**Daftar Tugas**:
• a. Menurut kutipan tentang Gus Dur dan P4, kelima asas Pancasila dijabarkan menjadi berapa butir pengamalan?
• b. Kutip dari kutipan tentang Gus Dur dan P4 bagian yang diawali kata-kata yang memuat "Pada tahun 1987, K.H." dan diakhiri dengan "turun dari tahta.".

**Kutipan Teks**:
----

Pada tahun 1987, K.H. Abdurrahman Wahid yang akrab disapa Gus Dur menulis
pandangannya mengenai sistem Demokrasi di Indonesia yang mengacu terhadap Pancasila yang
kemudian ditafsirkan lebih mendalam pada Pedoman Penghayatan dan Pengamalan Pancasila
(P4) yang dibentuk dengan ketetapan MPR no.II/MPR/1978 tentang Ekaprasetia Pancakarsa
yang menjabarkan kelima asas dalam Pancasila menjadi 36 butir pengamalan sebagai pedoman
praktis bagi pelaksanaan dasar negara, penjabaran Pancasila ini kemudian disebarluaskan melalui
indoktrinasi masif yang berlangsung sejak 1978 dan berakhir pada 1998 setelah Presiden
Soeharto turun dari tahta.
Kritik Gus Dur terhadap Penerapan P4
Gus Dur, atau Abdurrahman Wahid, dikenal sebagai seorang pemikir yang kritis terhadap
berbagai aspek sosial, politik, dan pendidikan di Indonesia. Salah satu kritiknya yang signifikan
adalah mengenai penyerapan kuantitatif objektif terhadap P4 (Pedoman Penghayatan dan
Pengamalan Pancasila).

----

**Data yang Diberikan**:
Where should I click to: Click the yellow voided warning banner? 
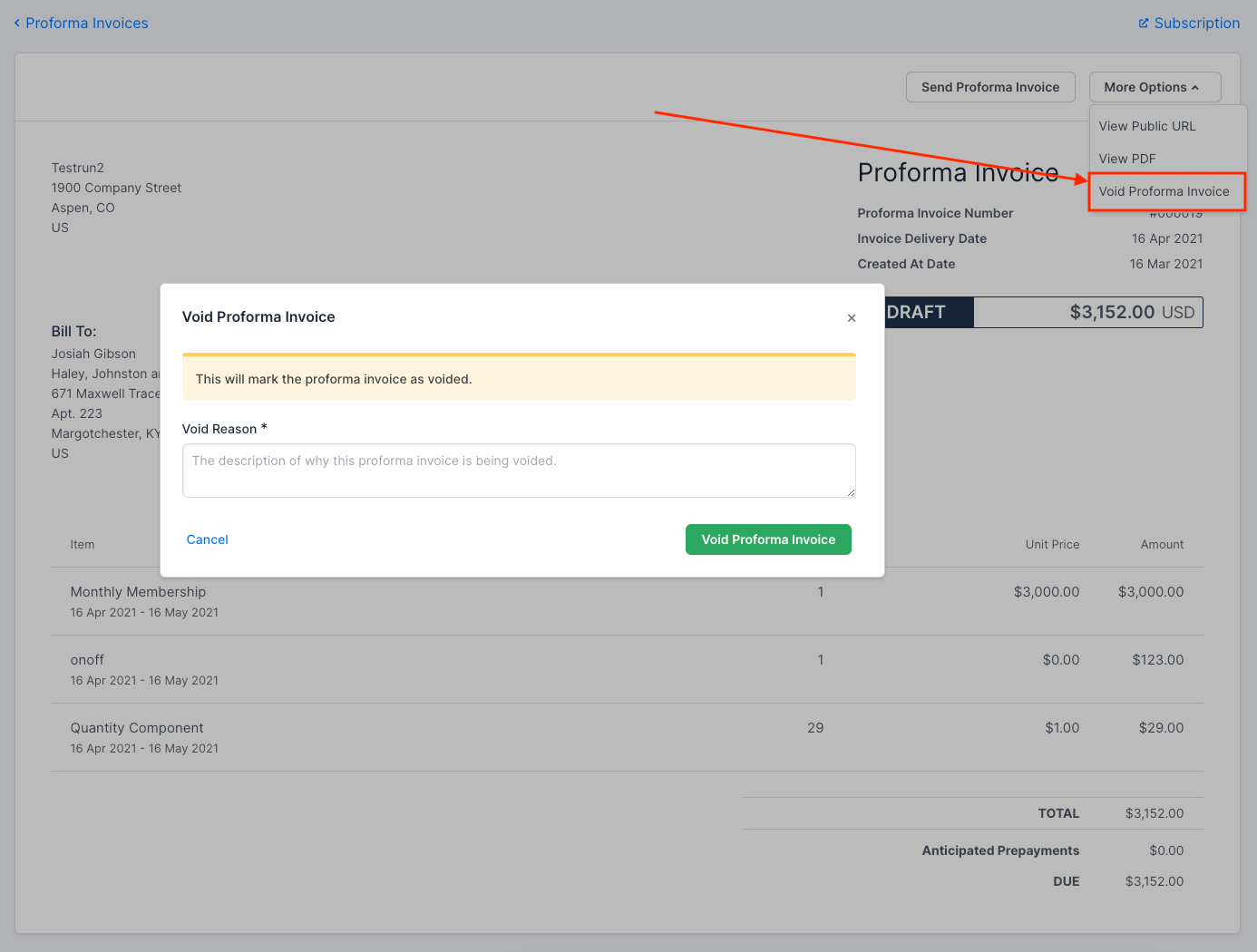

----

**Jawaban Tiap Tugas**:
• a. 36 butir pengamalan.

• b.
Pada tahun 1987, K.H. Abdurrahman Wahid yang akrab disapa Gus Dur menulis
pandangannya mengenai sistem Demokrasi di Indonesia yang mengacu terhadap Pancasila yang
kemudian ditafsirkan lebih mendalam pada Pedoman Penghayatan dan Pengamalan Pancasila
(P4) yang dibentuk dengan ketetapan MPR no.II/MPR/1978 tentang Ekaprasetia Pancakarsa
yang menjabarkan kelima asas dalam Pancasila menjadi 36 butir pengamalan sebagai pedoman
praktis bagi pelaksanaan dasar negara, penjabaran Pancasila ini kemudian disebarluaskan melalui
indoktrinasi masif yang berlangsung sejak 1978 dan berakhir pada 1998 setelah Presiden
Soeharto turun dari tahta.